Saved data entries
--- START ---

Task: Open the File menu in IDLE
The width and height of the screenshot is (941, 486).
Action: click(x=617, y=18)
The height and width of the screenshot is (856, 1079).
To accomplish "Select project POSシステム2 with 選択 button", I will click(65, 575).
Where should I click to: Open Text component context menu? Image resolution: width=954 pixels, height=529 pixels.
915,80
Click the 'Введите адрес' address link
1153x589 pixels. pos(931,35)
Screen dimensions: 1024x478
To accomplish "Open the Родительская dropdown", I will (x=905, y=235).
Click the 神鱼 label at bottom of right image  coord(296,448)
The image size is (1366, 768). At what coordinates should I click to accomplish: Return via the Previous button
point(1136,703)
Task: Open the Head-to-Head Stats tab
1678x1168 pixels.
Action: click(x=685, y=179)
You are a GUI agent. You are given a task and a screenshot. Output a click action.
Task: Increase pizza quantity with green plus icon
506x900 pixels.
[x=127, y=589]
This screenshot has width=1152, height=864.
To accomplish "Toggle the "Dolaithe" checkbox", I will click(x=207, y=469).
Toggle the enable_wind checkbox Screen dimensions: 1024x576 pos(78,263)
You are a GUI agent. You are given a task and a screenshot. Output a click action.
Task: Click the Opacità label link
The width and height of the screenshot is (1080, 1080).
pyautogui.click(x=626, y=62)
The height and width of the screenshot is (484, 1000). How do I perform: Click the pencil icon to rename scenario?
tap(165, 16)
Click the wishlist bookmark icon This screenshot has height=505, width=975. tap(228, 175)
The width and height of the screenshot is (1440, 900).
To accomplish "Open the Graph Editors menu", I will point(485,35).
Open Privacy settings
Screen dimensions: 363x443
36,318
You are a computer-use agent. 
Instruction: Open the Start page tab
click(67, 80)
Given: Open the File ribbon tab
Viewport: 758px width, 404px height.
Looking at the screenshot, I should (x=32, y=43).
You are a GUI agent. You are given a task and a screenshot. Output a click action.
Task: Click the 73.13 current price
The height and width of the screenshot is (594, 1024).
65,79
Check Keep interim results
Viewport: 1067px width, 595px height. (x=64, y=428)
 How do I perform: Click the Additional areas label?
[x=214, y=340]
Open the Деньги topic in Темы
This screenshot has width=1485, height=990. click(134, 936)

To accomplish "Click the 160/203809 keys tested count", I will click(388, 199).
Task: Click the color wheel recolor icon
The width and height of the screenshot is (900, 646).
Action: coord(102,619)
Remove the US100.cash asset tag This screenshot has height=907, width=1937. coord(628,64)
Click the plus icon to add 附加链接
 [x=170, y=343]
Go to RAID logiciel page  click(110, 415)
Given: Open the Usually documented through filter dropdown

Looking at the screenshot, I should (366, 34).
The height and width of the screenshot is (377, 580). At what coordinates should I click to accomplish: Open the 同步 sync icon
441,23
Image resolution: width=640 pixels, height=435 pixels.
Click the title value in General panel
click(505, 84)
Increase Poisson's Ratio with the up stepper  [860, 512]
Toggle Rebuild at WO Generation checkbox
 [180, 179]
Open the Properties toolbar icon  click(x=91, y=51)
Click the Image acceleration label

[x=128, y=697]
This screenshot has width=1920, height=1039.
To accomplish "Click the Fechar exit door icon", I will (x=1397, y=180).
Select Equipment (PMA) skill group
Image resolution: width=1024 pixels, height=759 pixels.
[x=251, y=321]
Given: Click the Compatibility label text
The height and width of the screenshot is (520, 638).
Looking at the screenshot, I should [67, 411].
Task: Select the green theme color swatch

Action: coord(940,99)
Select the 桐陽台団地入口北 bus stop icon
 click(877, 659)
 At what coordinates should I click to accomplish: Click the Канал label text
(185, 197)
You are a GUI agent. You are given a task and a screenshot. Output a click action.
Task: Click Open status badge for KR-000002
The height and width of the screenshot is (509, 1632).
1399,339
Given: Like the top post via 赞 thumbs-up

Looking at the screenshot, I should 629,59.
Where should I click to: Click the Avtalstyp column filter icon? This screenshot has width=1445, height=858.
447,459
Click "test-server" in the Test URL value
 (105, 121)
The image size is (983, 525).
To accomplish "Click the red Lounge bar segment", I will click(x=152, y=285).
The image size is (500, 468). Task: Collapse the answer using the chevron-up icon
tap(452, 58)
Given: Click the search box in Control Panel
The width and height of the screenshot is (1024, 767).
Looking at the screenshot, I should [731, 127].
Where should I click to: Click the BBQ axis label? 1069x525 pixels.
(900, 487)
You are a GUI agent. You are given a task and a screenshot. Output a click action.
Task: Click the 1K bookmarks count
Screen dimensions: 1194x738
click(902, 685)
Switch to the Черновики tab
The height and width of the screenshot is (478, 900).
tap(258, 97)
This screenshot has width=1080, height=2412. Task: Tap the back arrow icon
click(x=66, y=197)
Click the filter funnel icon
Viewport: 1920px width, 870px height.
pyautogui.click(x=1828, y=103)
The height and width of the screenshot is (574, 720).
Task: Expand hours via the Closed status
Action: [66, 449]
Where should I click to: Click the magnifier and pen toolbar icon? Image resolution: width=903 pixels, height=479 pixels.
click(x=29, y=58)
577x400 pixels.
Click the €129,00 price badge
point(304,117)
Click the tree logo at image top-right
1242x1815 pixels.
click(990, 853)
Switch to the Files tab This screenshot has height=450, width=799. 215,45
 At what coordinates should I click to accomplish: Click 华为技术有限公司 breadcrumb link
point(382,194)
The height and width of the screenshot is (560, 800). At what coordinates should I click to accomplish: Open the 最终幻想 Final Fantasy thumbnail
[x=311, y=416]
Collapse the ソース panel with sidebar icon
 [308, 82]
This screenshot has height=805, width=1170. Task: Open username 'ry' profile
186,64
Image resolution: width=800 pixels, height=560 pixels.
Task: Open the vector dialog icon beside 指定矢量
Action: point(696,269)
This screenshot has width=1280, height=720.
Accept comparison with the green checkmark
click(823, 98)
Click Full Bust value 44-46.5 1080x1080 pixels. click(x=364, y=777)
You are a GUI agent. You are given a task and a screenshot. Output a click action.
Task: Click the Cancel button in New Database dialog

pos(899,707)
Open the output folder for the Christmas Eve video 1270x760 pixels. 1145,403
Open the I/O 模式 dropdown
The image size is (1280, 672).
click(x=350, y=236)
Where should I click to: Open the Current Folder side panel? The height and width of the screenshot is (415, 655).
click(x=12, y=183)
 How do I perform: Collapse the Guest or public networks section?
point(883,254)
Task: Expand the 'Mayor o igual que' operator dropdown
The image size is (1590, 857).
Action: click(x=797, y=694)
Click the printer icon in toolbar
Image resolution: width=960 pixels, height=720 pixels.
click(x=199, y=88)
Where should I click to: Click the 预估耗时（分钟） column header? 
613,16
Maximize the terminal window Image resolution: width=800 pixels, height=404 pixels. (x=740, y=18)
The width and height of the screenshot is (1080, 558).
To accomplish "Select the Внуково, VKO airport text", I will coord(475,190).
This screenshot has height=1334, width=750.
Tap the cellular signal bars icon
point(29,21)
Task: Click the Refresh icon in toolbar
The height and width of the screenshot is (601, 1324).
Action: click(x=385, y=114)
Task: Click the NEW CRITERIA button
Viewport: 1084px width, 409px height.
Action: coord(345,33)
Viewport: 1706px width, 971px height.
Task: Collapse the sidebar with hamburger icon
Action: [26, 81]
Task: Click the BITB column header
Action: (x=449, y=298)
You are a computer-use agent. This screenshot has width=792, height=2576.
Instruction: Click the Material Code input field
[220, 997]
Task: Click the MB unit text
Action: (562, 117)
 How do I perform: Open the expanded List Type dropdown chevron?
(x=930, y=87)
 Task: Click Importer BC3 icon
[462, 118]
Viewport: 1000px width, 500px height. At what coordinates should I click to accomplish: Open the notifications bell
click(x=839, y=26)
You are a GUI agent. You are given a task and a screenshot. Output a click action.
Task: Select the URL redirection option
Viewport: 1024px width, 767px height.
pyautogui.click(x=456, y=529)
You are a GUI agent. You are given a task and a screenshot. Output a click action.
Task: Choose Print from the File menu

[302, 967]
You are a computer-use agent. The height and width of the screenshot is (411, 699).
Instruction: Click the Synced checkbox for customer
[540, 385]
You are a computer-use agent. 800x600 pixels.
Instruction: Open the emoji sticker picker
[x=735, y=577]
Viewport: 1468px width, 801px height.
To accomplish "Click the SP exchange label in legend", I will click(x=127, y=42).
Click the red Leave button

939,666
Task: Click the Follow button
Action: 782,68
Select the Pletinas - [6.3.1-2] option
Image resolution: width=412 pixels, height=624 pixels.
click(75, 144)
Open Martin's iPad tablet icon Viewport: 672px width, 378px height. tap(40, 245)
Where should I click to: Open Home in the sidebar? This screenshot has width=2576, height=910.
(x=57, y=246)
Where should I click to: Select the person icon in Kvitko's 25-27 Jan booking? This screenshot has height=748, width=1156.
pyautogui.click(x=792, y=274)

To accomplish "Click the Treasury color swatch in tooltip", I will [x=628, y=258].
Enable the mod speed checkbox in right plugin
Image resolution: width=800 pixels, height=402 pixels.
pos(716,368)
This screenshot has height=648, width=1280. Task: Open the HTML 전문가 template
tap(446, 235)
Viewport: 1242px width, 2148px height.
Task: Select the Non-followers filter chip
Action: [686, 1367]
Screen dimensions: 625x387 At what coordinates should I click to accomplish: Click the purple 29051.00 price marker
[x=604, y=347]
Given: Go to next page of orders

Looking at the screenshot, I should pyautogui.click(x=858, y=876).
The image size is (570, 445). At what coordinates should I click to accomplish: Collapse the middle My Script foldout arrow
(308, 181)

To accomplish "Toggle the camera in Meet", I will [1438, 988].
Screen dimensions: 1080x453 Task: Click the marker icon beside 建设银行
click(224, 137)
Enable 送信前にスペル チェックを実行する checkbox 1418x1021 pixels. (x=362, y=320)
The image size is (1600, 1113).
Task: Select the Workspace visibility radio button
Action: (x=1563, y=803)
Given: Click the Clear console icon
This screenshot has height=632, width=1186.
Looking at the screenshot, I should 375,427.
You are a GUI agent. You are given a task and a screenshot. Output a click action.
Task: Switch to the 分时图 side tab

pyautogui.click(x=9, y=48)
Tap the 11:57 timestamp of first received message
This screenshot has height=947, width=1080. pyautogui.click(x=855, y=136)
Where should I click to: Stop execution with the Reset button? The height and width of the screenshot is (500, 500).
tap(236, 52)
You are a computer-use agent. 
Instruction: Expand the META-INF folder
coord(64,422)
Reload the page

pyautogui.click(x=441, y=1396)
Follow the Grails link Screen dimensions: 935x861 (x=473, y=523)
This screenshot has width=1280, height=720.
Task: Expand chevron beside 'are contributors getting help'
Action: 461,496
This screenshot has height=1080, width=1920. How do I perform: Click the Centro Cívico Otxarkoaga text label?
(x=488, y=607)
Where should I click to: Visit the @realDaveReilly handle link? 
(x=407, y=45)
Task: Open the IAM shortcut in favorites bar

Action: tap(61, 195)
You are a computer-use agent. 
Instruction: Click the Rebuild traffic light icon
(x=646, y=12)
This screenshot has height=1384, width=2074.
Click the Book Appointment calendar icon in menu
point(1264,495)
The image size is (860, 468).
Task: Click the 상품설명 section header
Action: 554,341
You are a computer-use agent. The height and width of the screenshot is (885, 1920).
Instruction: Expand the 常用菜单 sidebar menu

--- END ---

Of the entries listed above, reproduce only the lines starting at the line containing "The width and height of the screenshot is (1440, 900)." and ending at the line containing "Task: Click the color wheel recolor icon". Include both, exactly as they stand.

§ **Solution to the problem**
The width and height of the screenshot is (1440, 900).
To accomplish "Open the Graph Editors menu", I will point(485,35).
Open Privacy settings
Screen dimensions: 363x443
36,318
You are a computer-use agent. 
Instruction: Open the Start page tab
click(67, 80)
Given: Open the File ribbon tab
Viewport: 758px width, 404px height.
Looking at the screenshot, I should (x=32, y=43).
You are a GUI agent. You are given a task and a screenshot. Output a click action.
Task: Click the 73.13 current price
The height and width of the screenshot is (594, 1024).
65,79
Check Keep interim results
Viewport: 1067px width, 595px height. (x=64, y=428)
 How do I perform: Click the Additional areas label?
[x=214, y=340]
Open the Деньги topic in Темы
This screenshot has width=1485, height=990. click(134, 936)

To accomplish "Click the 160/203809 keys tested count", I will click(388, 199).
Task: Click the color wheel recolor icon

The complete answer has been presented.